Selecting Large Language Model to Fine-tune via Rectified Scaling Law
Haowei Lin, Baizhou Huang, Haotian Ye, Qinyu Chen, Zihao Wang, Sujian Li, Jianzhu Ma, Xiaojun Wan, James Zou, Yitao Liang
TL;DR
The paper tackles selecting an appropriate pre-trained LLM for downstream fine-tuning under strict resource constraints. It reveals a phase transition in fine-tuning scaling, introducing the Rectified Scaling Law with a pre-learned data size $D_l$ and the Accept then Stop (AtS) algorithm to extrapolate full-data performance from limited subsets. Key contributions include a robust scaling law that fits both pre-power and power phases, an efficient data-budgeted LLM selection method, and extensive experiments across 30 models and three downstream tasks demonstrating substantial computational savings with near-optimal model choices.

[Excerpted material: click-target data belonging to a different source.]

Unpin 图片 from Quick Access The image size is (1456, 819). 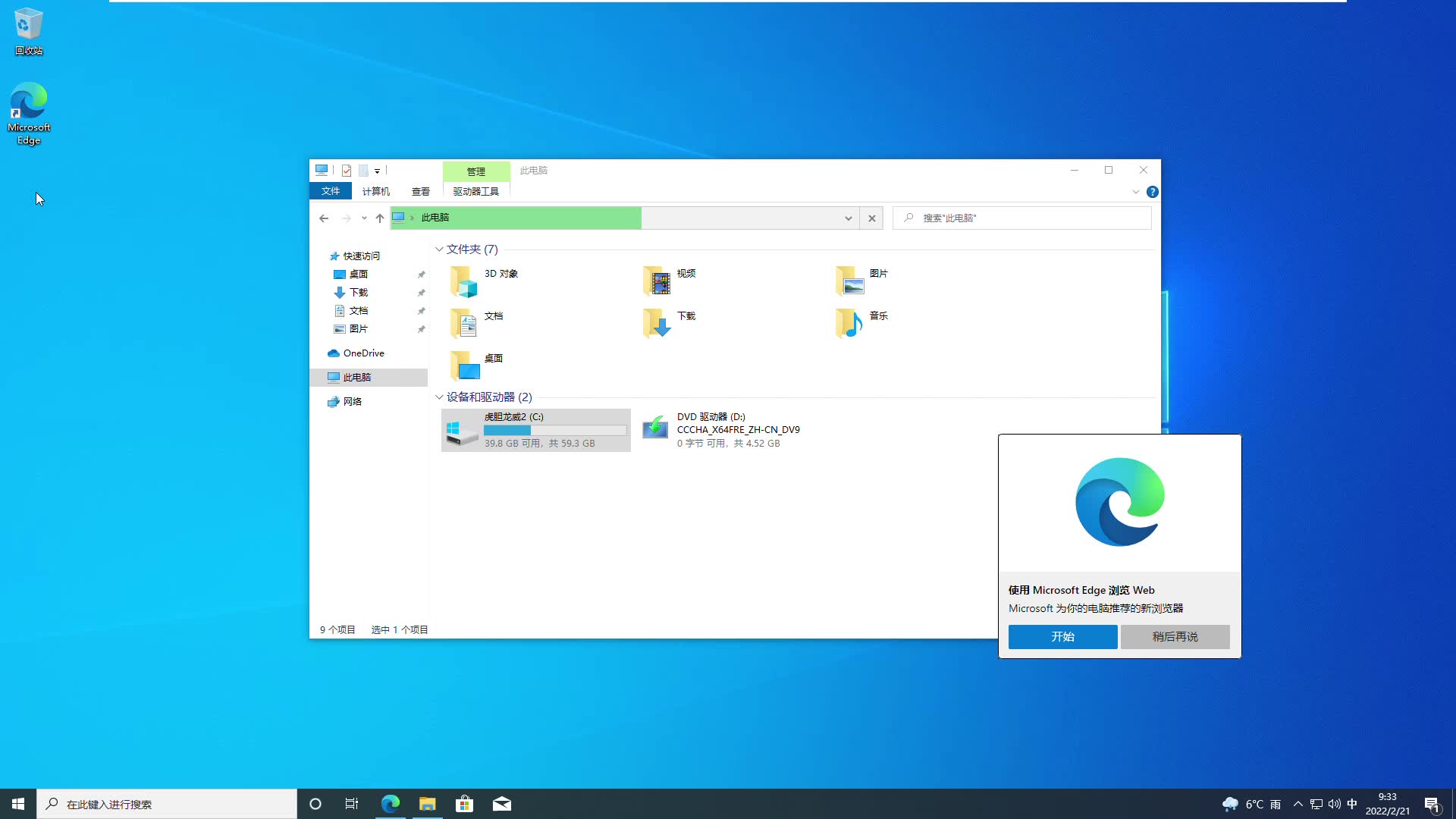[x=422, y=328]
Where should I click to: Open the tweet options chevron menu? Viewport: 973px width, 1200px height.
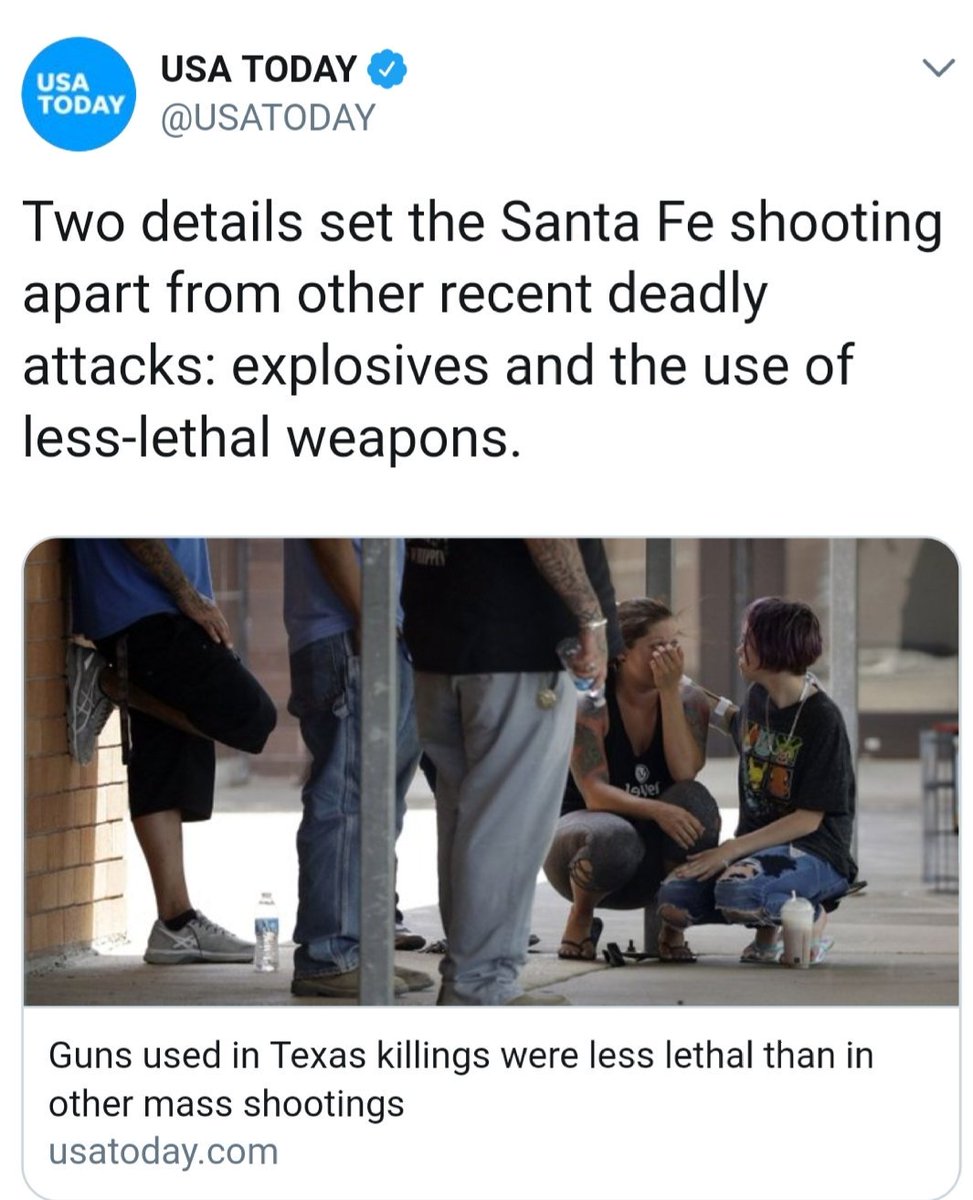937,69
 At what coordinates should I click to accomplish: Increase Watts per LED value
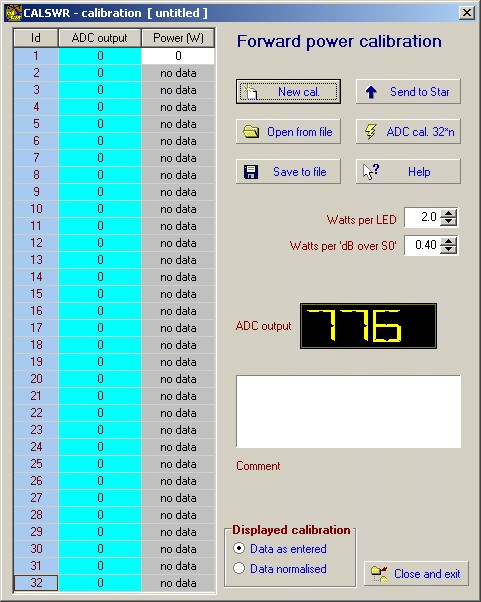click(448, 213)
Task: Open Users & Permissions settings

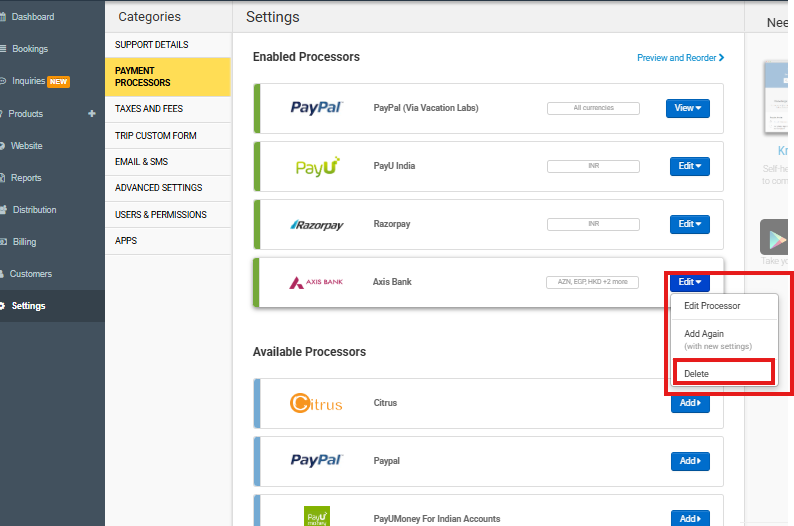Action: pyautogui.click(x=161, y=215)
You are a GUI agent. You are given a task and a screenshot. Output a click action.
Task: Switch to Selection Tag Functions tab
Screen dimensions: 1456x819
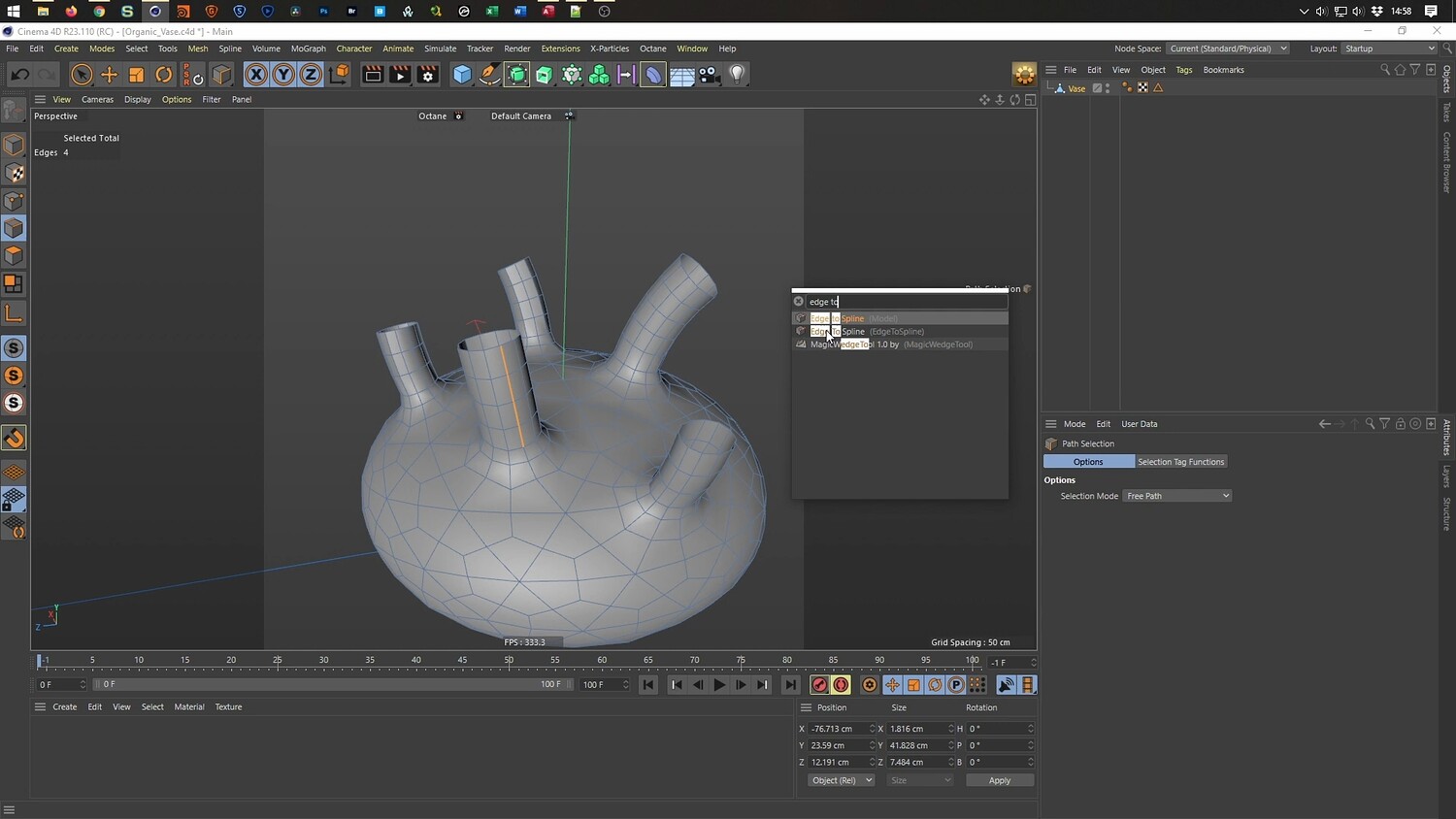pos(1180,462)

This work enables practical, scalable, and principled LLM selection for real-world applications, reducing energy use and cost while maintaining performance.
Abstract
The ever-growing ecosystem of LLMs has posed a challenge in selecting the most appropriate pre-trained model to fine-tune amidst a sea of options. Given constrained resources, fine-tuning all models and making selections afterward is unrealistic. In this work, we formulate this resource-constrained selection task into predicting fine-tuning performance and illustrate its natural connection with Scaling Law. Unlike pre-training, we find that the fine-tuning scaling curve includes not just the well-known "power phase" but also the previously unobserved "pre-power phase". We also explain why existing Scaling Law fails to capture this phase transition phenomenon both theoretically and empirically. To address this, we introduce the concept of "pre-learned data size" into our Rectified Scaling Law, which overcomes theoretical limitations and fits experimental results much better. By leveraging our law, we propose a novel LLM selection algorithm that selects the near-optimal model with hundreds of times less resource consumption, while other methods may provide negatively correlated selection. The project page is available at rectified-scaling-law.github.io.